Defining and Measuring
Unemployment
•
The most frequently discussed symptom of
a recession is unemployment.
•
An employed person is any
person 16 years old or older
1. who
works for pay, either for someone else or in his or her own business for 1 or
more hours per week,
2. who
works without pay for 15 or more hours per week in a family enterprise, or
3. who
has a job but has been temporarily absent, with our without pay.
Defining and Measuring
Unemployment
•
An unemployed person is a
person 16 years old or older who:
1. is not working,
2. is
available for work, and
3. has
made specific efforts to find work during the previous 4 weeks.
•
A person who is not looking for work,
either because he or she does not want a job or has given up looking, is not
in the labor force.
Discouraged-Worker
Effects
•
The discouraged-worker effect
lowers the unemployment rate. Discouraged
workers are people who want to work but cannot find jobs, grow discouraged, and
stop looking for work, thus dropping out of the ranks of the unemployed and the
labor force.
Types of Unemployment
•
Frictional unemployment
is the portion of unemployment that is due to the normal working of the labor
market; used to denote short-run job/skill matching problems.
•
Structural unemployment
is the portion of unemployment that is due to changes in the structure of the
economy that result in a significant loss of jobs in certain industries.
•
Cyclical unemployment
is the increase in unemployment that occurs during recessions and depressions.
•
The natural rate of unemployment
is the unemployment that occurs as a normal part of the functioning of the
economy. Sometimes taken as the sum of
frictional unemployment and structural unemployment.
The Benefits of
Recessions
•
Recessions may help to reduce inflation.
•
Some argue that recessions may increase
efficiency by driving the least efficient firms in the economy out of business
and forcing surviving firms to trim waste and manage their resources better.
•
Also, a recession leads to a decrease in
the demand for imports, which improves a nation’s balance of payments.
Inflation
•
Inflation
is an increase in the overall price level.
•
Deflation
is a decrease in the overall price level.
•
Sustained inflation
is an increase in the overall price level that continues over a significant
period.
Price Indexes
•
Price indexes
are used to measure overall price levels.
The price index that pertains to all goods and services in the economy
is the GDP price index.
•
The consumer price index (CPI)
is a price index computed each month by the Bureau of Labor Statistics using a
bundle that is meant to represent the “market basket” purchased monthly by the
typical urban consumer.
•
The consumer price index (CPI)
is the most popular fixed-weight price index.
•
Other popular price indexes are producer
price indexes (PPIs).

Description of the task
In the notes on unemployment and inflation, which agency computes the consumer price index each month?

Supplied material
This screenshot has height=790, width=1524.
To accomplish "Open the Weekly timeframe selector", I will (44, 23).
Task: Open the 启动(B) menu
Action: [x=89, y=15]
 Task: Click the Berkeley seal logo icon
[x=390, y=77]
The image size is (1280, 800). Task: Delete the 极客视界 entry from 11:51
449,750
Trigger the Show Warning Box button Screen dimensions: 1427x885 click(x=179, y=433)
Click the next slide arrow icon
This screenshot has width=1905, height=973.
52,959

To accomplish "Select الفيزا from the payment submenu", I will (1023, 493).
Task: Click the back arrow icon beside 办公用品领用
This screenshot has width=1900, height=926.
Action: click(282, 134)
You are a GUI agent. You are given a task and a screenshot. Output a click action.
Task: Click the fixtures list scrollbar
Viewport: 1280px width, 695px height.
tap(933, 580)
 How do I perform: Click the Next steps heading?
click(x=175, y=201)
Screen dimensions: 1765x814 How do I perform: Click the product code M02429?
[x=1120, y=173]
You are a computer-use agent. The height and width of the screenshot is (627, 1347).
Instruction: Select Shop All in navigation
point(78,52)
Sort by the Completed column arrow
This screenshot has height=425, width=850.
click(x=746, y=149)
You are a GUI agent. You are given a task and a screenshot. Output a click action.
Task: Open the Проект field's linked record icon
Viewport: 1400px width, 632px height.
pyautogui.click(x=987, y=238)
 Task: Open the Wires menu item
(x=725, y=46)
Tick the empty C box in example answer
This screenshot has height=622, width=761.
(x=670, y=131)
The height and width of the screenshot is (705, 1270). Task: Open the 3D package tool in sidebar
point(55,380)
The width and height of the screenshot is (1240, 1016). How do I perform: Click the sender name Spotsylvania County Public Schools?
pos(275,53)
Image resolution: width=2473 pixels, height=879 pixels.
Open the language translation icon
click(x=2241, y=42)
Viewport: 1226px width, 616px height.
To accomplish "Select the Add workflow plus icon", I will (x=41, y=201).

Task output
The Bureau of Labor Statistics